La seule crainte pourrait venir d’une hausse des impôts sur les entreprises comme aimerait le faire Kamala Harris. Une hausse du taux d’imposition de 21 à 28% réduirait les marges bénéficiaires. Ces dernières sont de 12% actuellement pour la moyenne des grandes sociétés cotées américaines et pourraient baisser à 10 ou 11%, ce qui pénaliserait la bourse, car l'expansion des marges a été l'une des principales sources de croissance des bénéfices au cours des dernières années.
La valorisation du marché est élevée. Craignez-vous une consolidation ou une forte correction?
La correction pourrait prendre la forme d’une stagnation durant une certaine période. En d'autres termes, il s'agit d'une correction temporelle plutôt que d'une forte correction des prix. Le marché est très cher actuellement: la croissance des bénéfices attendue en 2025 est de 15% pour un multiple des bénéfices de 22 fois. La question est de savoir si la baisse additionnelle des taux d’intérêt attendue compensera le ralentissement des attentes bénéficiaires. Je ne serais pas surpris si, dans 12 à 18 mois, le niveau de l’indice S&P 500 était au même niveau qu’aujourd’hui (5694 points). Bien qu'une correction temporelle soit frustrante pour les investisseurs indiciels passifs, elle constitue une bien meilleure alternative qu'une correction brutale des prix. Comme on dit, le problème avec les actions tient au fait qu’elles montent avec l’escalier et descendent avec l’ascenseur.

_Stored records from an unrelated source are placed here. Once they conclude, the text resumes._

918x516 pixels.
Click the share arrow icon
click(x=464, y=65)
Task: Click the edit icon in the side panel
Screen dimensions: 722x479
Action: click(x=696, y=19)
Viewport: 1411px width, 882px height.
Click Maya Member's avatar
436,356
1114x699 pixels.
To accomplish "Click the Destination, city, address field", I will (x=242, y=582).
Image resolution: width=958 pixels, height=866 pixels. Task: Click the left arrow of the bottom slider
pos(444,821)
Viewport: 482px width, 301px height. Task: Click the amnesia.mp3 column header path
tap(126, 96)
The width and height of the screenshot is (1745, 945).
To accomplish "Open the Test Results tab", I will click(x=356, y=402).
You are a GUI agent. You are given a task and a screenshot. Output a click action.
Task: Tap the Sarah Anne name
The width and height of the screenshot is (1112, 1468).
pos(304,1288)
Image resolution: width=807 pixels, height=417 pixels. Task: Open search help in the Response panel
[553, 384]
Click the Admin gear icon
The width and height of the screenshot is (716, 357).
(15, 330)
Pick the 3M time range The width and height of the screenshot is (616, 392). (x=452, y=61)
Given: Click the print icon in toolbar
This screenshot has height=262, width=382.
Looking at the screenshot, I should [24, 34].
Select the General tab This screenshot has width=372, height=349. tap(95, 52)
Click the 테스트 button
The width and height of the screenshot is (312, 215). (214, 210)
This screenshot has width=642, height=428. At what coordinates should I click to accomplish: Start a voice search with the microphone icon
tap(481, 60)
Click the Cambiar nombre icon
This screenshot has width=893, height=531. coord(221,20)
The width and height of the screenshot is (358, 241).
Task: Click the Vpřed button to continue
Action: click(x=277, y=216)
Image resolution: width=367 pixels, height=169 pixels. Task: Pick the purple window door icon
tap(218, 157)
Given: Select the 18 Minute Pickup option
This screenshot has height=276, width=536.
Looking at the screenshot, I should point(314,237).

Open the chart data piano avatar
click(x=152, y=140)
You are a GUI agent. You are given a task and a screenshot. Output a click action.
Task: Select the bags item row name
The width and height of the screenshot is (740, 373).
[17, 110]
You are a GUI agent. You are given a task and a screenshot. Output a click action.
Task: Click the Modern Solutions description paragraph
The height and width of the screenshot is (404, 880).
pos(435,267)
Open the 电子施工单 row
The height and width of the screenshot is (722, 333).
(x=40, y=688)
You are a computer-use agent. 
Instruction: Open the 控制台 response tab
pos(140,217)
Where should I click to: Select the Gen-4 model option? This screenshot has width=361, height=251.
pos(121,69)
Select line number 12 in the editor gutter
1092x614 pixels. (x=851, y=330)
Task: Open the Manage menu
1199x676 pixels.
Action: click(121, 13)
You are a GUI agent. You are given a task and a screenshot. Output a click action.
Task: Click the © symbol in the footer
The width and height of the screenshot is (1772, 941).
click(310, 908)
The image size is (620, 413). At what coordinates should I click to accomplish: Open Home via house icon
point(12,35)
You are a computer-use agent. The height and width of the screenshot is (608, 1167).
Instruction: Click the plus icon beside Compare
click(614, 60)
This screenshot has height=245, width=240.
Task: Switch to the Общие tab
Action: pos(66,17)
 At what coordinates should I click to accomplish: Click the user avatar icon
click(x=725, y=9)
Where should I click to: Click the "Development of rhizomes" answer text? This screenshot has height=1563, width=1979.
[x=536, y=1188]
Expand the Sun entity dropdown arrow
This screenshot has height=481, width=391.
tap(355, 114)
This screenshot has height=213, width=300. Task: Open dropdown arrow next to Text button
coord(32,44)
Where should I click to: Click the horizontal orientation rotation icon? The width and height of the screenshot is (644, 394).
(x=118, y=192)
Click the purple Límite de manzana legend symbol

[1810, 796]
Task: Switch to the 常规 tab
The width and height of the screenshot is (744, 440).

Le risque d'un choc déclenchant une forte correction est toujours possible.
La prime de risque des actions (rendement attendu des actions par rapport aux obligations), selon notre mesure, est actuellement nulle, ce qui justifie (avec le risque d'une correction temporelle) notre position en bons du Trésor comme couverture partielle du risque de marché de nos positions sous-jacentes en actions plutôt qu'en options «put».
Contrairement à ce qui s'est passé en 2022, la corrélation entre les obligations et les actions redevient négative, ce qui offre des avantages en termes de diversification.
Que pensez-vous des matières premières comme le pétrole?
Le problème du pétrole est que, tout en étant une bonne couverture contre les risques géopolitiques, il est fondamentalement lié à la décélération de la demande due à la faible croissance de l'économie mondiale. A l'heure actuelle, hormis certaines sociétés d'extraction d'or, nous ne sommes exposés qu'aux sociétés liées au gaz naturel. Le prix du gaz naturel a été très déprimé mais il pourrait profiter d’un déficit d’exploration et de stockage ainsi que d’un hiver plus rigoureux en Europe, après deux hivers relativement doux. Kinder Morgan (KMI) et EQT Corp. sont nos favoris dans ce secteur.